### WORK TO COMPLETE
Reproduce the following records line for line, with no changes.

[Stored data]
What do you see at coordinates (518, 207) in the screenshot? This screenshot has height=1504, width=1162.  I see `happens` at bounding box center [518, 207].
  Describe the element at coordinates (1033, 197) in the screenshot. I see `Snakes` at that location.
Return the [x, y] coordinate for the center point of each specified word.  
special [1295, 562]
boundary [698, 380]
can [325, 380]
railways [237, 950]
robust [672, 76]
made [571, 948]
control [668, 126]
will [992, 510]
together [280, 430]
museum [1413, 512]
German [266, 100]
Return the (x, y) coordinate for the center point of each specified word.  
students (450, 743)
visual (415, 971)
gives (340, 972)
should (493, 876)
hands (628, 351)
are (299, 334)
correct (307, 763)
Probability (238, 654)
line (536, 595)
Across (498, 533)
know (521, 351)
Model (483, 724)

### OUTPUT FOR THIS TASK
What do you see at coordinates (518, 207) in the screenshot? This screenshot has height=1504, width=1162.  I see `happens` at bounding box center [518, 207].
  Describe the element at coordinates (1033, 197) in the screenshot. I see `Snakes` at that location.
Return the [x, y] coordinate for the center point of each specified word.  
special [1295, 562]
boundary [698, 380]
can [325, 380]
railways [237, 950]
robust [672, 76]
made [571, 948]
control [668, 126]
will [992, 510]
together [280, 430]
museum [1413, 512]
German [266, 100]
Return the (x, y) coordinate for the center point of each specified word.  
students (450, 743)
visual (415, 971)
gives (340, 972)
should (493, 876)
hands (628, 351)
are (299, 334)
correct (307, 763)
Probability (238, 654)
line (536, 595)
Across (498, 533)
know (521, 351)
Model (483, 724)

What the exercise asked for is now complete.